(TEXT SHOWN)
════

II. Undisputed Facts
Middle District of Pennsylvania Local Rule ("L.R.") 56.1 provides, in relevant part, as follows: "The papers opposing a motion for summary judgment shall include a separate, short and concise statement of the material facts, responding to the numbered paragraphs set forth in the [moving party's] statement, as to which it is contended there is a genuine issue to be tried . .. All material facts set forth in the statement required to be served by the moving party will be deemed to be admitted unless controverted by the statement required to be served by the opposing party." L.R. 56.1 also provides that, "Statements of material facts in support of, or in opposition to, a motion shall include references to the parts of the record that support the statements."
Adams requested two (2) extensions of time to file his opposition to the instant motion, and in our March 13, 2012 and April 17, 2012 orders granting those extensions, Adams specifically was directed to file his opposition in accordance with the requirements of L.R. 7.6 and L.R. 56.1. (See Docs. 34, 38.) The Orders also advised Adams that these requirements are contained in our standing practice order issued to him on September 14, 2011 (Doc. 4), and that a copy of the relevant rules are attached to that order. (See id.) Our March 13 and April 17 orders also warned Adams that his failure to file his opposition as directed would result in Defendant's motion being deemed unopposed and addressed on the merits. (Id.) While Adams filed a statement of material facts (Doc. 40), it is not responsive to Defendant's statement. As such, the facts set forth in Defendant's statement will be deemed admitted.
While the facts in Defendant's statement will be deemed admitted, we are mindful of our obligation to construe pro se filings liberally, see Liggon-Redding v. Estate of Robert Sugarman, 659 F.3d 258, 265 (3d Cir. 2011), and to that end, in disposing of the instant motion, we will consider exhibits submitted by Adams in opposition to the instant motion relating to the issue of exhaustion, including copies of portions of his administrative remedy records already submitted by Defendants (Doc. 41 at 1-72), and a copy of two certified mail receipts (Doc. 41-1, Attach. 4, at 4).
Defendants' statement (Doc. 30) and supporting exhibits (Docs. 29-4 through 29-6) establish the following undisputed facts relevant to the disposition of the instant motion:
In support of the instant motion, Defendants have submitted the declarations of J. Michael Sullivan, FCC Allenwood Senior Attorney (Doc. 29-4 at 3-12) and James Potope, AHSA at USP Allenwood (id. at 25-45), along with supporting attachments, consisting of relevant portions of Adams' administrative remedy and medical records.

════

(DATASET EXTRACT)
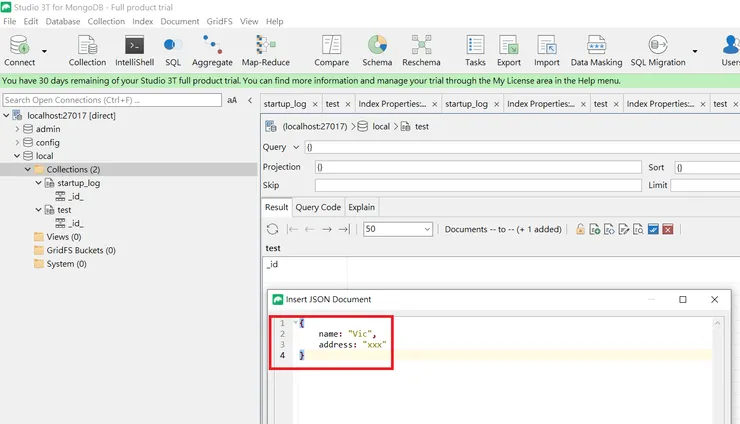Click the Projection input field
This screenshot has width=740, height=424.
477,167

════

(QUESTIONS TO ANSWER)
(1) Do these statements agree with the court text on undisputed facts? Answer yes or no for each, quoting the exact words from the text that decide it.
(a) Adams requested three extensions of time to file his opposition.
(b) The standing practice order was issued to Adams on September 14, 2011.
(c) Adams filed no statement of material facts.
(2) Transcribe the part of the court text on undisputed facts between "While the facts" and "Attach. 4, at 4).", inclusive.
The listing comes from a separate source.

(ANSWER LIST)
(1)
(a) No: "Adams requested two (2) extensions of time to file his opposition to the instant motion"
(b) Yes: "our standing practice order issued to him on September 14, 2011 (Doc. 4)"
(c) No: "While Adams filed a statement of material facts (Doc. 40), it is not responsive to Defendant's statement."

(2)
While the facts in Defendant's statement will be deemed admitted, we are mindful of our obligation to construe pro se filings liberally, see Liggon-Redding v. Estate of Robert Sugarman, 659 F.3d 258, 265 (3d Cir. 2011), and to that end, in disposing of the instant motion, we will consider exhibits submitted by Adams in opposition to the instant motion relating to the issue of exhaustion, including copies of portions of his administrative remedy records already submitted by Defendants (Doc. 41 at 1-72), and a copy of two certified mail receipts (Doc. 41-1, Attach. 4, at 4).